The Trump administration paused all enforcement action at the CFPB in February, though a series of layoffs at the CFPB was also paused on February 14 when a federal judge blocked the administration from firing more workers.
Despite speculation otherwise, the CFPB’s Chief Operating Officer Adam Martinez has told Politico that he does not believe the Trump administration is currently seeking to close the agency altogether.
More women file against Alexander brothers
Brothers Tal, Oren and Alon Alexander—the former two of whom previously served as luxury brokers at Douglas Elliman—are currently facing several civil and criminal accusations of sexual assault. As of February 28, the number of suits is up to 24, per the New York Times, which reports seven new lawsuits were filed against the brothers in the final week of February.
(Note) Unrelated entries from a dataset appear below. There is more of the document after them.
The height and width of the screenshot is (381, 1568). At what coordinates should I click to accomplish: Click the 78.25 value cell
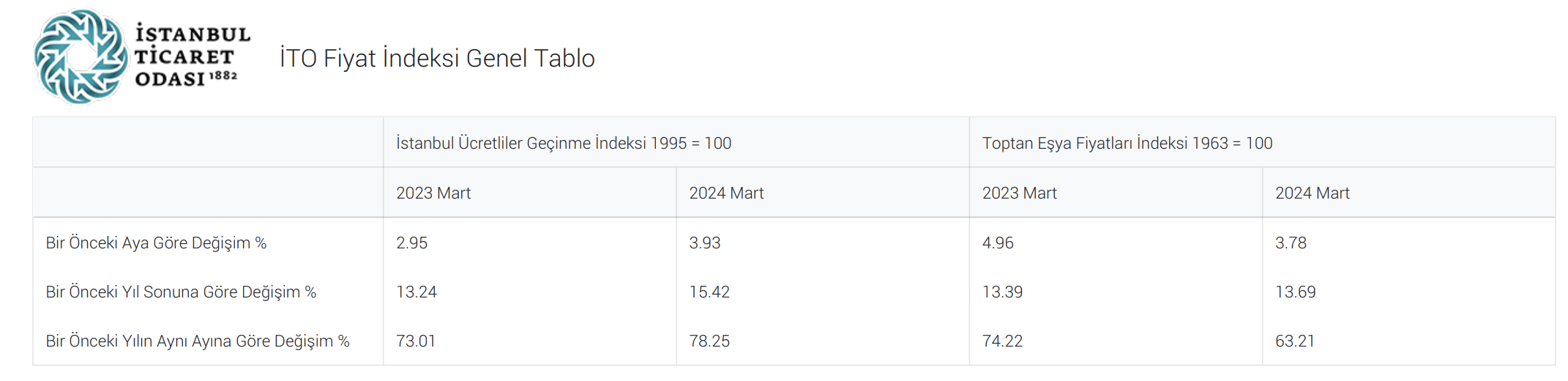(709, 341)
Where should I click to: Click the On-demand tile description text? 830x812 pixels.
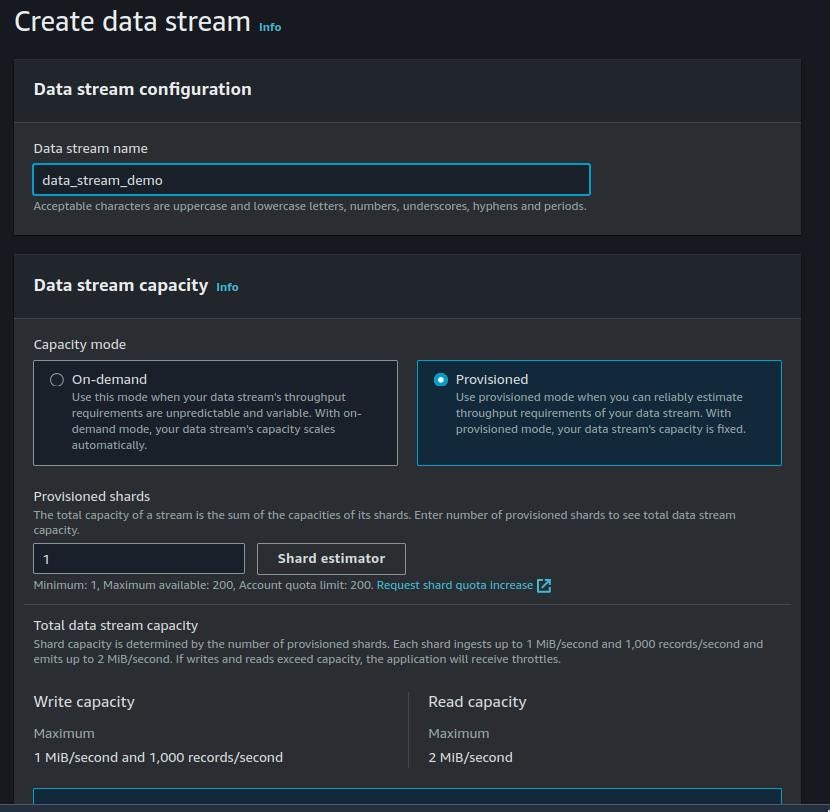(216, 421)
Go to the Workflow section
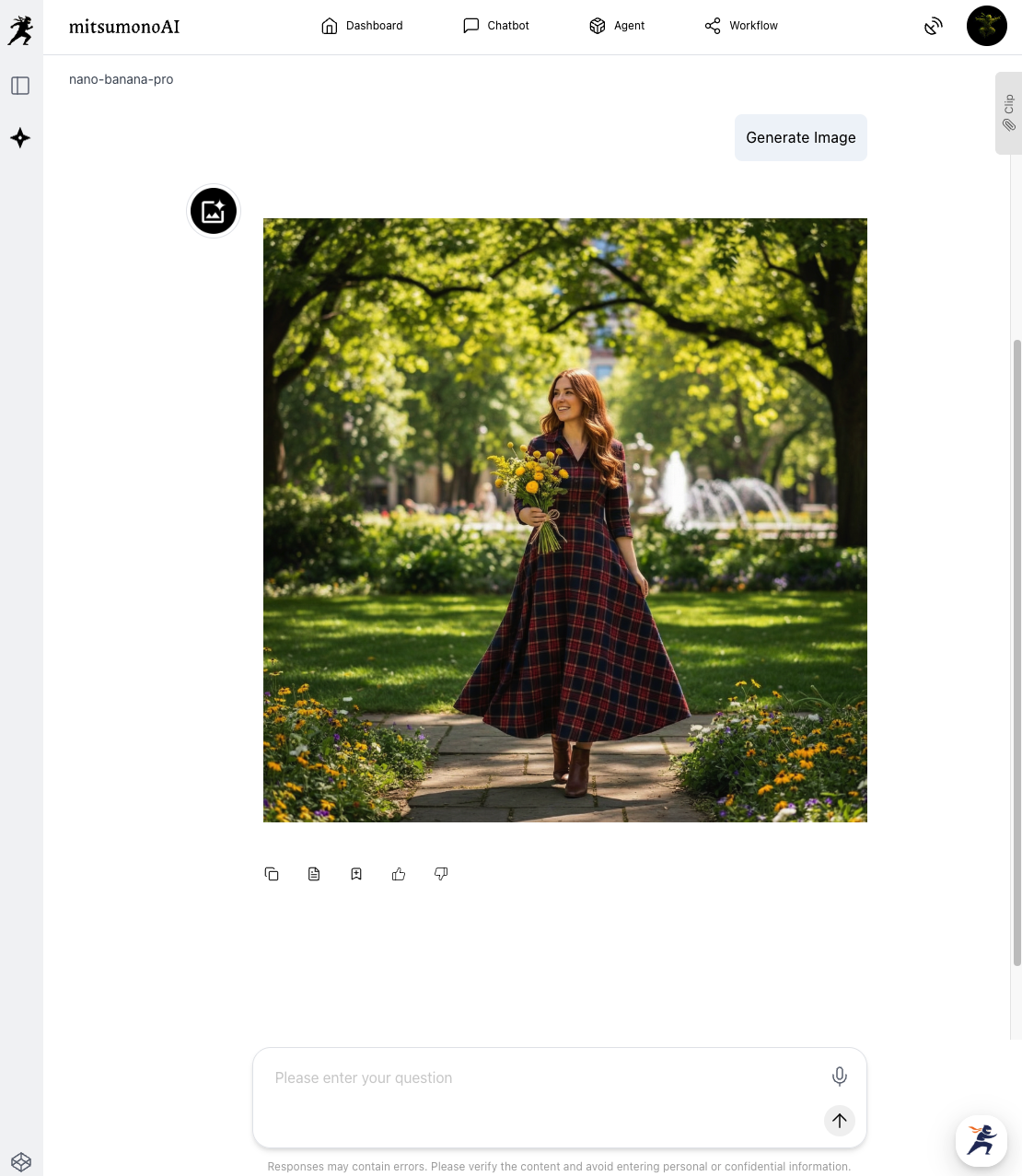Screen dimensions: 1022x1176 pyautogui.click(x=741, y=26)
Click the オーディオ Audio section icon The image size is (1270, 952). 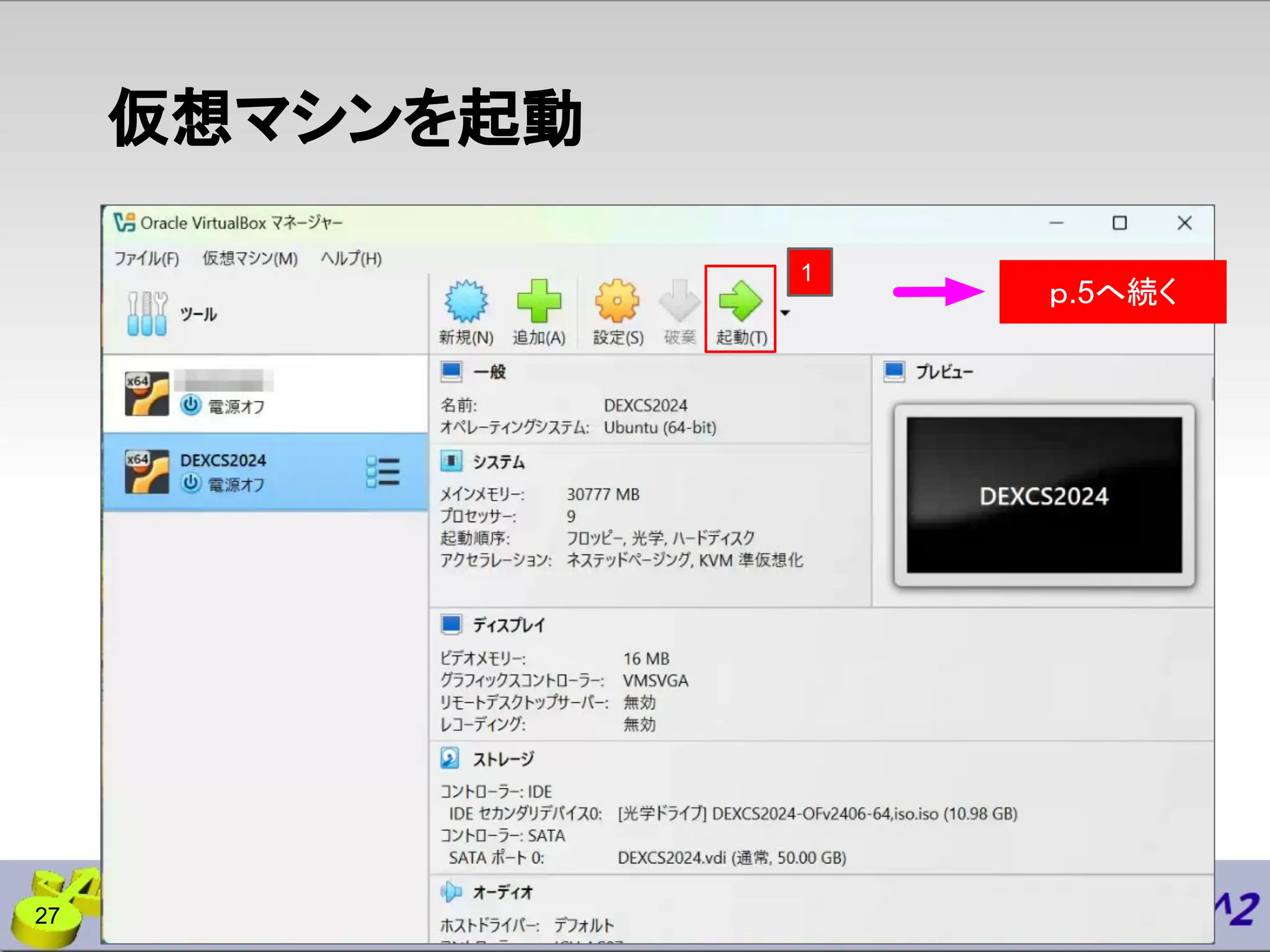click(x=451, y=892)
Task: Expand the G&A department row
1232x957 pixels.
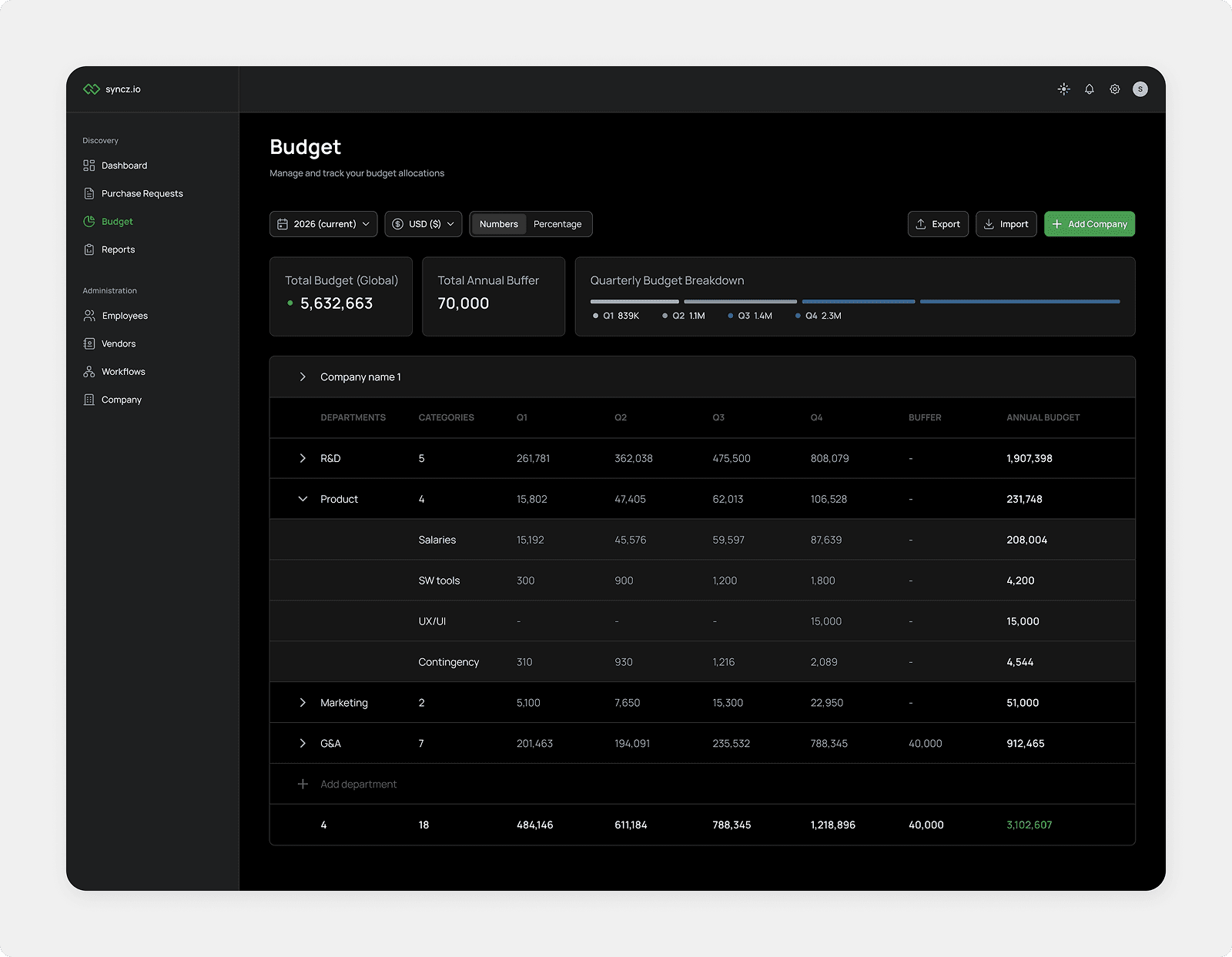Action: click(303, 744)
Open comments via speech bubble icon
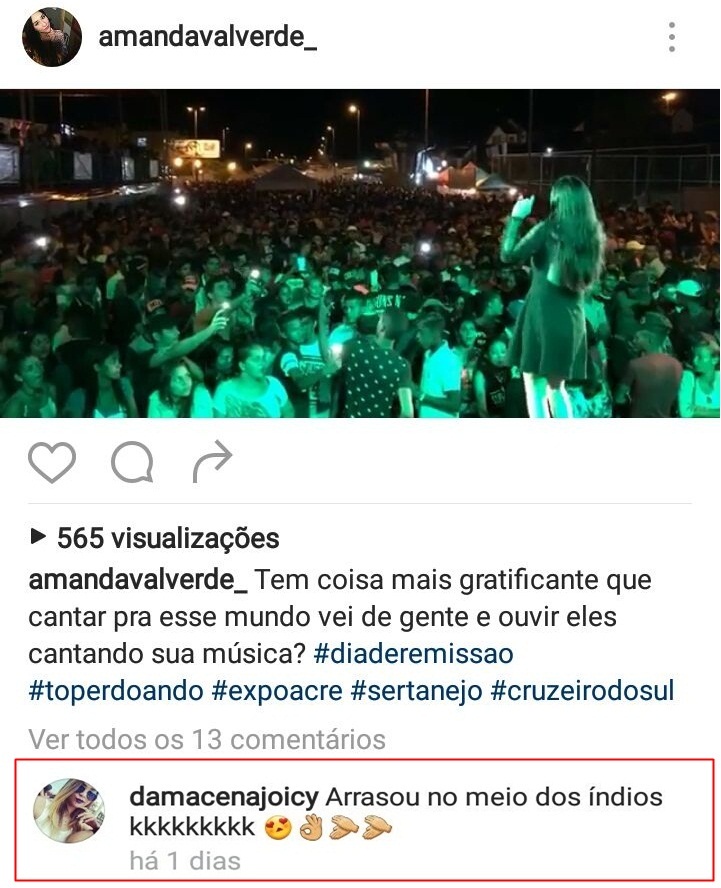The width and height of the screenshot is (721, 888). click(x=132, y=462)

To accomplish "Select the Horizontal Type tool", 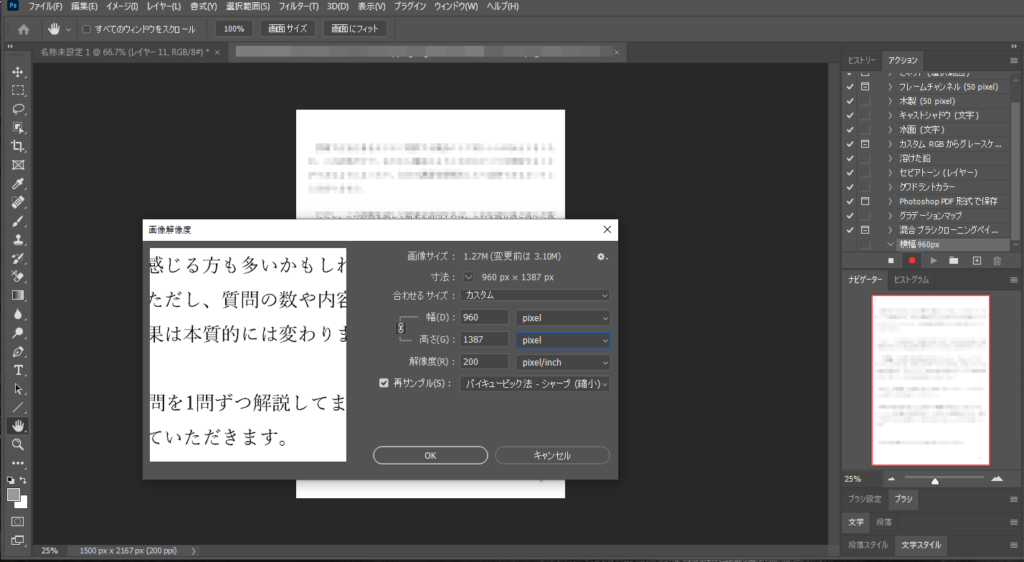I will (18, 370).
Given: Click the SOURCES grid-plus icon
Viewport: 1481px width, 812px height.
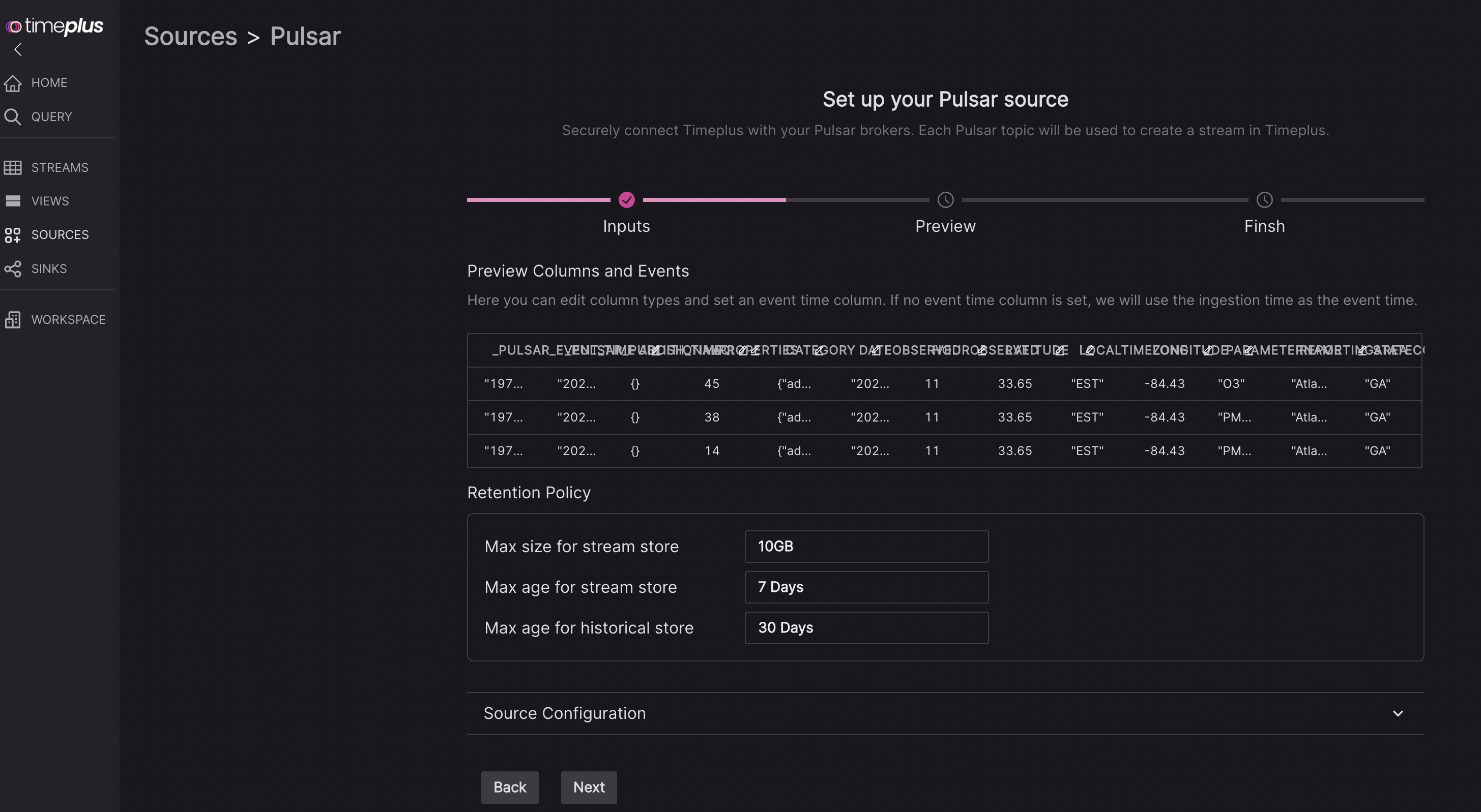Looking at the screenshot, I should (x=13, y=234).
The brothers, who were arrested in Miami Beach on sex trafficking charges back in December 2024, have maintained innocence. The trial is currently scheduled for January 2026.
One of the lawsuits, which details alleged assaults stretching back to at least 2009, also widened the scope of liability to include Douglas Elliman and the company Kent Security Services, owned by the Alexanders’ parents Shlomo and Orly. The lawsuit alleges that former Douglas Elliman CEO Howard Lorber was aware (or should have been aware) of the brothers’ actions when they were in his employ, and that these actions were only possible due to the brothers receiving the financial backing of their parents.
Lorber resigned as Douglas Elliman CEO in October 2024, with the Wall Street Journal reporting the company’s board of directors pushed him out due to concerns about a “sexually charged work culture.” A lawyer for Tal Alexander has told the Wall Street Journal that no complaints about the brothers were ever filed with the company’s HR department.
The New York Times reports that Richard Klugh, a lawyer for Oren Alexander, wrote in an email criticizing the “frankly ridiculous” idea to sue the Alexander parents and that the claims themselves were “untimely, uncorroborated and legally unfounded.”
A single suit against the brothers was dismissed by the Federal District Court of Manhattan back in January 2025.